Range and performance

Standard-range versions promise up to 197 miles between charges, while long-range versions officially achieve 280 miles. We drove the small-battery model in Lisbon in good weather, and we would have got very close to the EV2’s official estimate based on how far we drove and the level of charge left at the end. Efficiency seems healthy: we saw 5 miles per kWh in a journey that took in urban sprawl, winding hill roads and the motorway. More like 6mi/kWh in snarly stop-start traffic.
Ah yes, but what about in Britain when it’s rarely 20 degrees? Obviously efficiency will drop a bit in cold weather, but Kia tells us that the EV2 managed 75% of its quoted WLTP figure in -20 degree weather, whereas the rivals it mentioned achieved about 60% of their respective range estimates. We’ll take Kia’s word for it — rather them test in those conditions than us! A heat pump is optional.

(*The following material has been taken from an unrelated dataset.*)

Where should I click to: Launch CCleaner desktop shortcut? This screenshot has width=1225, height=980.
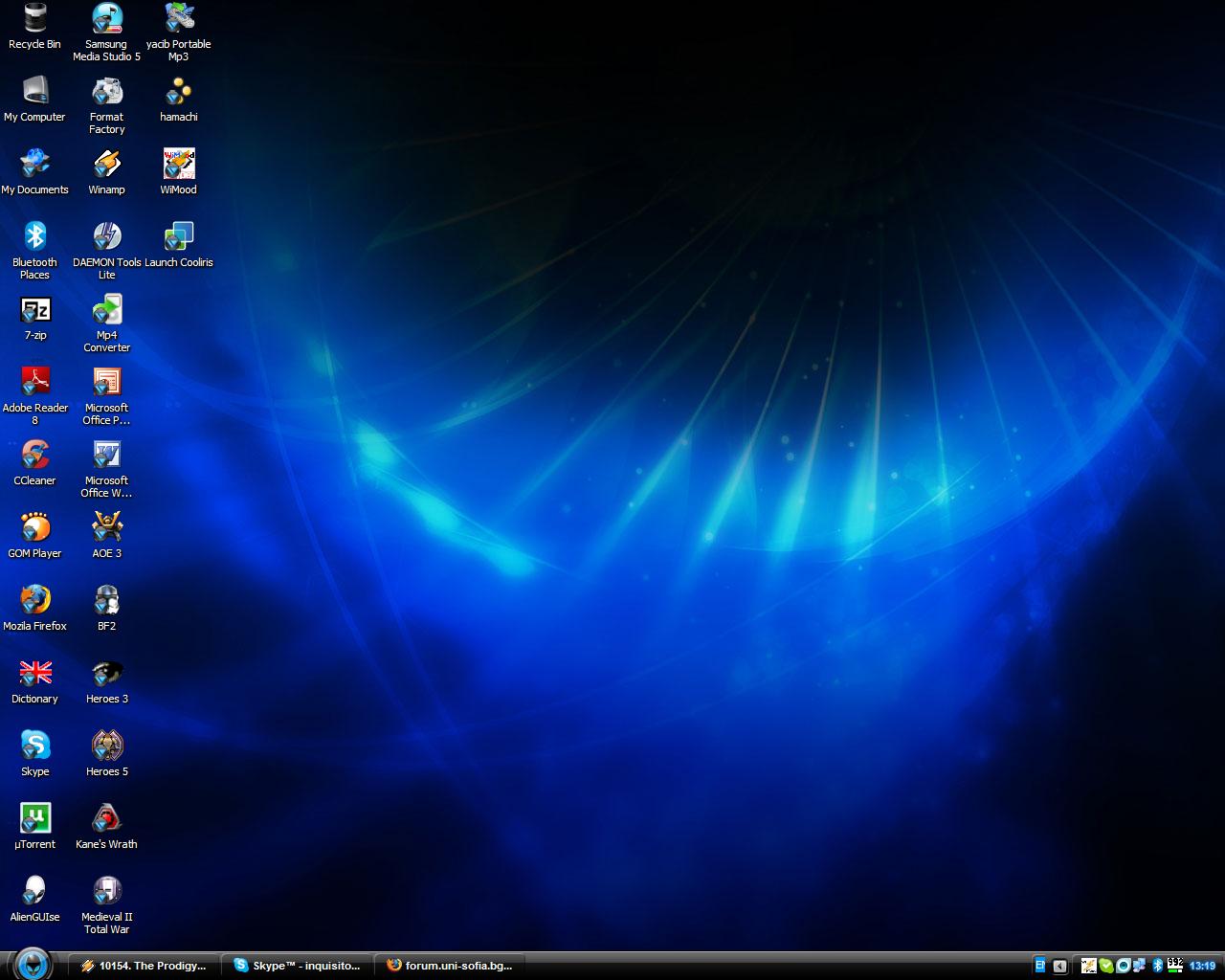point(34,456)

Both batteries can charge from 10-80% in half an hour at the right charger, and the EV2 is the first Kia to offer 22kW AC charging — which, admittedly, is more common in Europe than in the UK, and it's a cost extra. But both batteries are small enough to take advantage of the cheap periods of power on an EV-focused electricity tariff.
The front-mounted electric motor produces 147hp — more than enough for a car of this size. Acceleration at lower speeds is perfect, feeling zippy and eager without launching you forward towards the car in front at a scary speed. As you go faster the acceleration isn’t quite so punchy, but there’s still enough in reserve for motorway overtakes. In normal everyday driving, the EV2 never feels like it could do with any more power.
Driving and comfort

The EV2’s European development has paid off, and it feels ideally matched to what UK buyers tend to value. Occasionally the EV2 feels firm over sharp impacts at lower speeds, but it has a grown-up level of ride quality that makes light work of scruffy road surfaces. It settles quickly and always feels controlled.
Refinement is excellent. There’s loads of sound deadening and vibration suppression underneath the floor mats and under the bonnet, plus an acoustic windscreen, so you never hear the e-motor and there’s only a bit of wind and tyre noise at high speeds. Doubly impressive considering that the EV2 looks like a toy model of a Land Rover.

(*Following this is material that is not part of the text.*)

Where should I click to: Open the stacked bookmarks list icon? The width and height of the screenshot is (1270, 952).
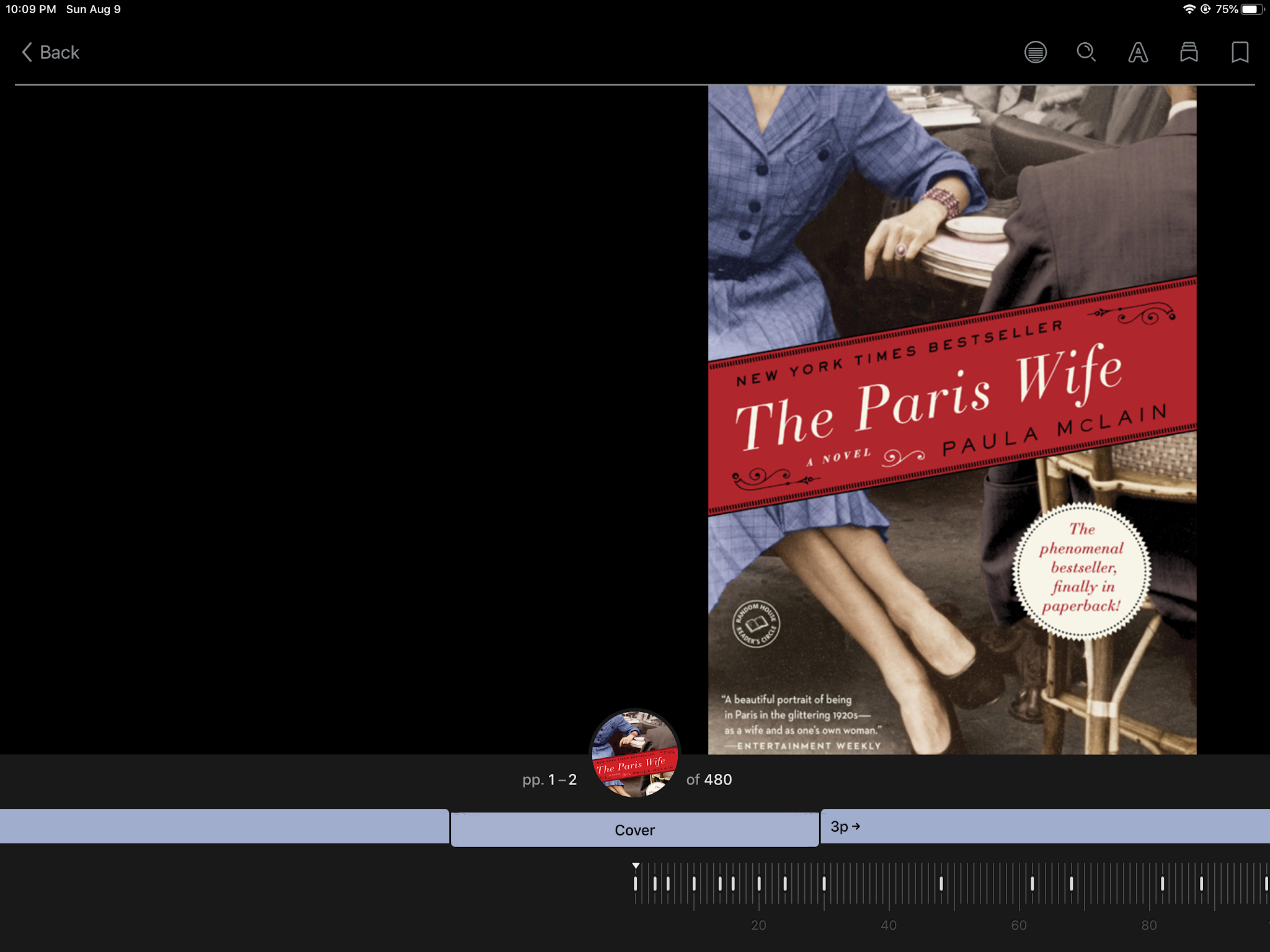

The steering is accurate and well-weighted, although if we were being really picky we’d like a little more steering feel and a very slightly quicker steering rack to improve the car’s handling just a touch. There’s not much difference in the steering wheel weight between the Eco, Normal and Sport driving modes, and only a subtle difference in the throttle response.
The overriding experience is that the EV2 is really easy to drive. Everything works as it should, there aren’t any surprises and it’s a car that you can just get in and go, without messing around with menu after menu before every journey. It never feels like you’re driving a small-ish, cheap-ish car. We didn’t even find the driver assistance systems too intrusive, and they’re mostly easy to turn off if you do decide to continue without them.